The drama series prize went to director Dan Attias for an episode from the final season of "The Wire," a far-reaching drama with a huge cast exploring police, criminals, courts, schools, politics, media and other facets of life in Baltimore.
"Austin Powers" and "Meet the Parents" director Jay Roach was the recipient for the election drama "Recount."
Ari Folman's "Waltz With Bashir" won the documentary award.

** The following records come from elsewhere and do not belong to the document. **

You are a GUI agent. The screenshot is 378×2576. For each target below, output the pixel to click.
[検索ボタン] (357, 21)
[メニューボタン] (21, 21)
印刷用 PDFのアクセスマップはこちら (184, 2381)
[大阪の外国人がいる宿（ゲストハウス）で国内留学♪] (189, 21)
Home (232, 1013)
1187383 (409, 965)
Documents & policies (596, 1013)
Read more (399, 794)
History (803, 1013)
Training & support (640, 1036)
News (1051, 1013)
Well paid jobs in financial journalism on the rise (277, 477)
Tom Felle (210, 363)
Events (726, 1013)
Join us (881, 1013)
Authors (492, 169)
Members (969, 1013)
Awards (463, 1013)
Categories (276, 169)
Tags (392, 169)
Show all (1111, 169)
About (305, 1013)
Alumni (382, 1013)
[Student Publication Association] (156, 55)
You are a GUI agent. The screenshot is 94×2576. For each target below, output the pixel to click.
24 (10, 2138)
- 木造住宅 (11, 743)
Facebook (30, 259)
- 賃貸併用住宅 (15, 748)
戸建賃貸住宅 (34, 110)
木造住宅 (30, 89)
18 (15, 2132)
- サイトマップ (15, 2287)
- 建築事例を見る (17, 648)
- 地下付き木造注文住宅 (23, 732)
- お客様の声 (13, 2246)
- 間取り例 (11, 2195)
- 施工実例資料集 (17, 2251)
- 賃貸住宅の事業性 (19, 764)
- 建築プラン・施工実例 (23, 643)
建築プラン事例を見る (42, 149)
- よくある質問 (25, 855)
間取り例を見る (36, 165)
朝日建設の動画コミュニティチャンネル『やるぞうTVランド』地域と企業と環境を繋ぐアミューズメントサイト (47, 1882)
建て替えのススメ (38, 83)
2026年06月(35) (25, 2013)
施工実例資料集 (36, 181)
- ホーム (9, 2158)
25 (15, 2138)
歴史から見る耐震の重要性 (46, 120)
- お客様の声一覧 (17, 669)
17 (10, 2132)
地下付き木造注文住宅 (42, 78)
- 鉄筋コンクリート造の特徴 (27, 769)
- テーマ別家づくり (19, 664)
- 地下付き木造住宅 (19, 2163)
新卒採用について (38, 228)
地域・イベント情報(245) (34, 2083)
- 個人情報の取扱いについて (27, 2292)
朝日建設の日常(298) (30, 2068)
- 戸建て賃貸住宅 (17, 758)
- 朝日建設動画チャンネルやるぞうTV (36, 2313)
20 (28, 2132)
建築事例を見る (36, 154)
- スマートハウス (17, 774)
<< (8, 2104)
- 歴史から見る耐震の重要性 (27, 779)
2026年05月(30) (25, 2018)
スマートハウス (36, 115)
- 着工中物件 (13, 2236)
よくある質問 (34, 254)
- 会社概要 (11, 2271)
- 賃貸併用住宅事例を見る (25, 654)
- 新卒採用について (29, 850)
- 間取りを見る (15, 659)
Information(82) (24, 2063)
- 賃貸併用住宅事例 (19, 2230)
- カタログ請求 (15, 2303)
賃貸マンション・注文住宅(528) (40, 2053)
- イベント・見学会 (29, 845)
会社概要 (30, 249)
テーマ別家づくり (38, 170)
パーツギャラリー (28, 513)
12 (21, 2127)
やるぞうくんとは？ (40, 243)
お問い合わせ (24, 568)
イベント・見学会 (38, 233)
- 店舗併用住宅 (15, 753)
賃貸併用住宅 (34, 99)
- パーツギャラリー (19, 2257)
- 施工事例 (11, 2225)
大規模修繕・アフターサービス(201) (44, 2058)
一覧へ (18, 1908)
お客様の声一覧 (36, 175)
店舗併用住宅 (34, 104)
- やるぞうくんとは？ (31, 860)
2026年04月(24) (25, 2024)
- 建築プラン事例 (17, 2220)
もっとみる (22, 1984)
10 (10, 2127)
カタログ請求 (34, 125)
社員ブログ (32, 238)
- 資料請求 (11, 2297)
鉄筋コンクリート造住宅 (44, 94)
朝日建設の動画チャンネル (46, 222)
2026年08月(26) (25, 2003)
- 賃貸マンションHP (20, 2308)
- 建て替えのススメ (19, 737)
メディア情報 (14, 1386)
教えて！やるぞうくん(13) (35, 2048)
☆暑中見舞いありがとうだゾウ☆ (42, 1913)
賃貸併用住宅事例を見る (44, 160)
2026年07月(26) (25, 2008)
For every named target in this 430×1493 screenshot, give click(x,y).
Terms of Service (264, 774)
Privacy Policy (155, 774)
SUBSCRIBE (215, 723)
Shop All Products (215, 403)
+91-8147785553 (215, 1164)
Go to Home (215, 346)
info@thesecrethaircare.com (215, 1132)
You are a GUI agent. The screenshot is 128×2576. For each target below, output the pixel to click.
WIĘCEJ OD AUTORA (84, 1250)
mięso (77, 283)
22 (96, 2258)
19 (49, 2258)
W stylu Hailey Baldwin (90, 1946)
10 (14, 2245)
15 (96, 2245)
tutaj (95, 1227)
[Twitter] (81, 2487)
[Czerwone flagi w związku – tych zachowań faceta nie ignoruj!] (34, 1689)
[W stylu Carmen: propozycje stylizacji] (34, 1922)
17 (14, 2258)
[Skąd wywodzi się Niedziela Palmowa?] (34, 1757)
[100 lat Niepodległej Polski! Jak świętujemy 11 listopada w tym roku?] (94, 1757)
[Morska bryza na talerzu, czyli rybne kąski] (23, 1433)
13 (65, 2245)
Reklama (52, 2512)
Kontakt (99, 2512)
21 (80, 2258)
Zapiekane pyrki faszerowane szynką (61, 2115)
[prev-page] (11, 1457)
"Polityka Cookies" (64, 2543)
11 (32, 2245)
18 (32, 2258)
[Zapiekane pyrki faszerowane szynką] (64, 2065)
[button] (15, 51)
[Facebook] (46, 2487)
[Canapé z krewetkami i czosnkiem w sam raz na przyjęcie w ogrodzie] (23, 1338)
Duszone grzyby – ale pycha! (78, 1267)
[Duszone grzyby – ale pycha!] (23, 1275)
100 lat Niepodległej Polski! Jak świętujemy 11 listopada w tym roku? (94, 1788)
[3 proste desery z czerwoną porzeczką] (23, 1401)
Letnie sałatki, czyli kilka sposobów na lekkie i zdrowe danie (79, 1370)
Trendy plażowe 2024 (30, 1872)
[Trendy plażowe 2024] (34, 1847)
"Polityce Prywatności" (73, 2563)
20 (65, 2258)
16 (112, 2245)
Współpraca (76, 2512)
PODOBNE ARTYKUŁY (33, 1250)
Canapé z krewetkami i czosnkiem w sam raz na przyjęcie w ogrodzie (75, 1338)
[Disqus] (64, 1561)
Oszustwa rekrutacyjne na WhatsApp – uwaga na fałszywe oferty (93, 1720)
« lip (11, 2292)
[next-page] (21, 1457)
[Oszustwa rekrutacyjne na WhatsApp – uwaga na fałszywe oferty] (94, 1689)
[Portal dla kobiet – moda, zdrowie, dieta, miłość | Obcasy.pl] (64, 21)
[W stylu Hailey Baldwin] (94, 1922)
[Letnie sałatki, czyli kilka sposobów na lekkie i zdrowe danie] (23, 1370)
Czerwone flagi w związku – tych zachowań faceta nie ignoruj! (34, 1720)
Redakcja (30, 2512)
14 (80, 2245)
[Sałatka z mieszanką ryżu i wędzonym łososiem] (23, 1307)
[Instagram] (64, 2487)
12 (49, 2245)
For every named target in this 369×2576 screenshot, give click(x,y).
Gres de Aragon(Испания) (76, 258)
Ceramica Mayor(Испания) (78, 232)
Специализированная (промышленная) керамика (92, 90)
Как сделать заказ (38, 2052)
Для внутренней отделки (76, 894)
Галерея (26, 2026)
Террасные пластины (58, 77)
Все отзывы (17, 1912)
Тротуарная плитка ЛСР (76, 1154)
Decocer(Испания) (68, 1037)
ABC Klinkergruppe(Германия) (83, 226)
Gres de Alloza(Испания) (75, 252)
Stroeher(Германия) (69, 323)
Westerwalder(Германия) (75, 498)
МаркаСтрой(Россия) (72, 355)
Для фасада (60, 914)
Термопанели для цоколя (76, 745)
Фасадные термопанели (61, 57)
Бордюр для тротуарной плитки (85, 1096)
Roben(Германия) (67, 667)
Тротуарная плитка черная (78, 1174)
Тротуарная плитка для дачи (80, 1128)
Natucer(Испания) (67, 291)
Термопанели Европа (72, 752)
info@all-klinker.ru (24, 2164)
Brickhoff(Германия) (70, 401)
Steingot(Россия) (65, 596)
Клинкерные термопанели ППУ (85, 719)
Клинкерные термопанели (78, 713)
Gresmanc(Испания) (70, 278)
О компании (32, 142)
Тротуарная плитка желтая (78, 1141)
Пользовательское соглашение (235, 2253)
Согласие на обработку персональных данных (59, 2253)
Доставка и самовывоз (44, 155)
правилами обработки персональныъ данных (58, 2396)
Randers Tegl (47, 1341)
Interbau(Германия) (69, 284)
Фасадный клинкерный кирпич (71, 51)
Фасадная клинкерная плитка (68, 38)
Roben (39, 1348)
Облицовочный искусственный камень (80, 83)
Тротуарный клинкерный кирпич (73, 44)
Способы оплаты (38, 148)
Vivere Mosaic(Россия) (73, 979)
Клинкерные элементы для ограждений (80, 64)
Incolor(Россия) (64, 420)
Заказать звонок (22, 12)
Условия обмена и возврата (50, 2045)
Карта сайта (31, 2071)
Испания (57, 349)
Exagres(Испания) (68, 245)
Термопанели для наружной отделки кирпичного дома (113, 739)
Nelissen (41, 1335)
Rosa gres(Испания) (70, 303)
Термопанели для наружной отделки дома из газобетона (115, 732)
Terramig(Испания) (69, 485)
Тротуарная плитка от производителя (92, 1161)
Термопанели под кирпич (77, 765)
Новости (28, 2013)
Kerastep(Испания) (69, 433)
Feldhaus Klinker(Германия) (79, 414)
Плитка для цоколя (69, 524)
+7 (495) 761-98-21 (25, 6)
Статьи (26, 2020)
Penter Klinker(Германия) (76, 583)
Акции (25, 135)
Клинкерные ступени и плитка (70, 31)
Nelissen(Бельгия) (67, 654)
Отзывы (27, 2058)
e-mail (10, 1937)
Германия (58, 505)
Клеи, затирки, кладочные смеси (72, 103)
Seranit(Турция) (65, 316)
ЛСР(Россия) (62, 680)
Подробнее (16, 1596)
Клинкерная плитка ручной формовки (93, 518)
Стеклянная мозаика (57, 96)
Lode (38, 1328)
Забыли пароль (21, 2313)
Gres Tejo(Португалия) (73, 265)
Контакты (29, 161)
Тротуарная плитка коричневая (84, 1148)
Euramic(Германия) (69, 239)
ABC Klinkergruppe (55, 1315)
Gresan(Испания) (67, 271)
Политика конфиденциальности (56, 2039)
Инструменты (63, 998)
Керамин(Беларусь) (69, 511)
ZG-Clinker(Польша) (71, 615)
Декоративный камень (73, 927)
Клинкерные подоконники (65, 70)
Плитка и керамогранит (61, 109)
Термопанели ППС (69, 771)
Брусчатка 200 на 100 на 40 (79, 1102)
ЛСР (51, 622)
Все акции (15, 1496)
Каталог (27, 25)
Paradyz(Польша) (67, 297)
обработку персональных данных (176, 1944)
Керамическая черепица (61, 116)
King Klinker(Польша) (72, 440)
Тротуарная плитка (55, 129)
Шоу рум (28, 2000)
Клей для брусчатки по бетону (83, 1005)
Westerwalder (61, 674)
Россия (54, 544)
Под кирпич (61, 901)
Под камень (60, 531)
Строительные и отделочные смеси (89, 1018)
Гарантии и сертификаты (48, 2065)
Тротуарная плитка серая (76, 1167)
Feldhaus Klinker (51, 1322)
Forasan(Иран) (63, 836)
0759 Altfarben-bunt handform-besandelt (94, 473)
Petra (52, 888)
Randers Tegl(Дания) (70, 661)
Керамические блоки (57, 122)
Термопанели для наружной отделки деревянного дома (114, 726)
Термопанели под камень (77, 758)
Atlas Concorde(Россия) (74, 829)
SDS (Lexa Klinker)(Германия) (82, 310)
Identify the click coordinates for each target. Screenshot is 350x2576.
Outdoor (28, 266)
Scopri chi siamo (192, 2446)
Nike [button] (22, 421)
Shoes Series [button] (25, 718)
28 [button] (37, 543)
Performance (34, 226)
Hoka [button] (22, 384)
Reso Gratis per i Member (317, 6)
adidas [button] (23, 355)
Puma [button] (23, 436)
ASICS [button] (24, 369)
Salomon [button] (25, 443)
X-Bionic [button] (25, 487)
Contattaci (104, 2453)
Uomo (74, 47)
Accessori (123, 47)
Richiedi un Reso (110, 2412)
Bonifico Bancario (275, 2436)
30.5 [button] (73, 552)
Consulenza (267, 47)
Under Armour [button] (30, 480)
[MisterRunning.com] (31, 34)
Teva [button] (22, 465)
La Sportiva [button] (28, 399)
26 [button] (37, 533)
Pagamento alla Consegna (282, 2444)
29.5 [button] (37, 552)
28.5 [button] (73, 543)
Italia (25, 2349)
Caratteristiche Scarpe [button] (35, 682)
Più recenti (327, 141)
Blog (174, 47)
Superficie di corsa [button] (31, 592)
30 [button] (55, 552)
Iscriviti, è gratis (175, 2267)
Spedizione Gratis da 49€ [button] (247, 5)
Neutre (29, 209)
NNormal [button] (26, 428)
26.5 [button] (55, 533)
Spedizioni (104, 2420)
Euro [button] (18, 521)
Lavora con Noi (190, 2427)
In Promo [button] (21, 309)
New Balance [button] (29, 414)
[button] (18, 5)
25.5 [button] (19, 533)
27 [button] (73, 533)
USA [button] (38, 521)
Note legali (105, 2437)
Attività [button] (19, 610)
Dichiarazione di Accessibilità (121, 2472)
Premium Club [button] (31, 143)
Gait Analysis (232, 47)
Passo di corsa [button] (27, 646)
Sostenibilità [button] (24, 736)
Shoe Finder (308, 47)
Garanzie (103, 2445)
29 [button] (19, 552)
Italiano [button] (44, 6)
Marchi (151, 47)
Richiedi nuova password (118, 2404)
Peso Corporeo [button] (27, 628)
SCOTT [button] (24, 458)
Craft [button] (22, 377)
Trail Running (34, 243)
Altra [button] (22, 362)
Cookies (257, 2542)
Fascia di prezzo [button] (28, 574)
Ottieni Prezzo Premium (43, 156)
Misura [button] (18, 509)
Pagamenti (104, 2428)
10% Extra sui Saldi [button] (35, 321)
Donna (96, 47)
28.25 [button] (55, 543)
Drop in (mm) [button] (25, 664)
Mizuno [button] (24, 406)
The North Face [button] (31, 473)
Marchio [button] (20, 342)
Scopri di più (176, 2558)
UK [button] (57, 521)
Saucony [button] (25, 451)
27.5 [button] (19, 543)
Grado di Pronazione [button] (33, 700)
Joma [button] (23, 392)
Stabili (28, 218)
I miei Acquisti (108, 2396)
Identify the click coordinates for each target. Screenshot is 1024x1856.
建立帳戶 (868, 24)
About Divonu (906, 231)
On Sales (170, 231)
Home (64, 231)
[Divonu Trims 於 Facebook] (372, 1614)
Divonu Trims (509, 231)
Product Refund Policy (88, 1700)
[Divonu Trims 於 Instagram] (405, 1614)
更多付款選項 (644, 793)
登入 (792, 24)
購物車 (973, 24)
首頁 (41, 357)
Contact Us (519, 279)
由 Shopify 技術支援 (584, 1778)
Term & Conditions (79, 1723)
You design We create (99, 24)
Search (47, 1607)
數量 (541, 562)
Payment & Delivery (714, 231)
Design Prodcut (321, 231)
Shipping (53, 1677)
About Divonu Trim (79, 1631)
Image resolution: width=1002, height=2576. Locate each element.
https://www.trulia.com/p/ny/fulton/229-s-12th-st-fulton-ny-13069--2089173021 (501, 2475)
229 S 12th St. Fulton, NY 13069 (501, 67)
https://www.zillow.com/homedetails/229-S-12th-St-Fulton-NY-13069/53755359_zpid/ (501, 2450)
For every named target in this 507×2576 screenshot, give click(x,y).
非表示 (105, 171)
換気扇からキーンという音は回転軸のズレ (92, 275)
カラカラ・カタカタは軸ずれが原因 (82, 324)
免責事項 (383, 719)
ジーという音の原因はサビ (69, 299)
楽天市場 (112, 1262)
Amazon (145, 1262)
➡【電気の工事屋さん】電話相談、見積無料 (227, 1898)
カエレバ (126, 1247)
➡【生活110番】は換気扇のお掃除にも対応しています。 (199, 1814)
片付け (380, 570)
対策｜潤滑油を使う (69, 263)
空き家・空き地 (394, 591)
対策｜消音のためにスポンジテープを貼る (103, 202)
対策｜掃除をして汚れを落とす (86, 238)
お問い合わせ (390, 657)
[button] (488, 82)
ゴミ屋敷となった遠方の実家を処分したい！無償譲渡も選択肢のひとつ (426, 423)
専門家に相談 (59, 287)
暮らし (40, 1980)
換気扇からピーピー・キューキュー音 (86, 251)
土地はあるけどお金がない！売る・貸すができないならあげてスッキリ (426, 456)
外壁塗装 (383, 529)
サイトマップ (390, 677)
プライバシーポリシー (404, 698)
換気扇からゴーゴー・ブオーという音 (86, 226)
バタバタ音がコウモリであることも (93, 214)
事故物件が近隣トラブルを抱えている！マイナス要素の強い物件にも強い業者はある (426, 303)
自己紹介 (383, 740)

The film, which is nominated in the foreign-language category at the Academy Awards, is director Folman's animated study of an Israeli soldier struggling to recall suppressed memories of his involvement in the war with Lebanon.
Chicago Sun-Times film critic Roger Ebert was honored with an honorary life membership in the guild.
Michael Apted, the guild's president, noted that Ebert no longer can speak because of complications from thyroid cancer, but he told Ebert, "We're happy that it didn't stop you from writing about our work."
The ceremony featured recorded testimonials to Ebert from directors including Steven Spielberg, Clint Eastwood, Martin Scorsese and Oliver Stone.
"The motion picture is the art form I love above all others," Ebert said in a statement recorded via a synthetic computer voice with a British accent. "It is the symphony, and you are the conductors."
Among other guild winners:
— Reality programming: Tony Croll, "America's Next Top Model."
— Children's programs: Amy Schatz, "The Poetry Show."
— Daytime serials: Larry Carpenter, "One Life to Live."
Among Hollywood's many honors on the buildup to the Academy Awards, the Directors Guild prizes have one of the best track records for predicting eventual Oscar winners. Only six times in the guild awards' 60-year history has the winner failed to take home the directing Oscar.